Why I love this epic fail by Steve Jobssource • reed.edu
I’ve read some weak job applications in my time (and written a few myself), but this piece of rubbish was surely destined for the dustbin. This application is more than underwhelming—it is a monument to half-assery, an epic, cosmic, fail.
Which is exactly what I love about it.
But in 1973, Steve was barely 18 years old. He didn’t know his purpose yet. The future titan of industry was a restless, barefoot wanderer who was into calligraphy, Dylan, Shakespeare, electronics, and dance. He was reading Buddhism in the library, scrounging in Commons, and making little blue boxes to cheat the phone company. These were important, even life-changing experiences, but they didn’t qualify him for a job—and no amount of résumé-polishing could disguise that fact. He was still growing, still exploring, still foolish.

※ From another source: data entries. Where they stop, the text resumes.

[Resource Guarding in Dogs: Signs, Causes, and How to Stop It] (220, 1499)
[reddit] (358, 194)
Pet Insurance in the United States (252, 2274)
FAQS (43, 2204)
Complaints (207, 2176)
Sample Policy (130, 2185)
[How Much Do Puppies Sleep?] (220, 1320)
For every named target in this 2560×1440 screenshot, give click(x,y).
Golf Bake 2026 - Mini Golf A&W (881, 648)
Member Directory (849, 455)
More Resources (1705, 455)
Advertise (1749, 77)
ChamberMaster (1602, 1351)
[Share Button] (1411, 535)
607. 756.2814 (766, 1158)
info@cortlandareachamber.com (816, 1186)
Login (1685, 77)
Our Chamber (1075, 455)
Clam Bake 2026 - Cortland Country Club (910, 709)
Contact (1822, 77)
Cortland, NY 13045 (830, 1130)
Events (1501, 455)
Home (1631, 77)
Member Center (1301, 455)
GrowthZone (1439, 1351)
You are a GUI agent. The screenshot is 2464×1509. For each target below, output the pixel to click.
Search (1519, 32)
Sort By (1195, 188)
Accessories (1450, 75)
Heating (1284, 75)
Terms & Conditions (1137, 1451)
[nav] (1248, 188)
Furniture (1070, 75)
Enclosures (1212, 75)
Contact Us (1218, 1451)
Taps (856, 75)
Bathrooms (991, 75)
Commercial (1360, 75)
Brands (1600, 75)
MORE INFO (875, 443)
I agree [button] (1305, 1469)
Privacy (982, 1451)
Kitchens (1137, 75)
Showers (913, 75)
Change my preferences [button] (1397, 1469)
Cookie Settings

I wish everyone could taste the excitement, the intensity that lies at the heart of true education, whether it takes place reading Plato’s Republic on the Great Lawn or wrestling with Zen koans on a TriMet bus. I wish everyone could have the time and space to kindle the spark of inspiration into a fire. And when it comes to reading—and writing—job applications, I wish everyone could remember that we, too, are unfinished projects, first drafts, rough cuts, works in progress. The main difference is that some of us have been going at it longer than others.
I love Steve’s answer on the application as to whether he has access to transportation, “possible but not probobale”.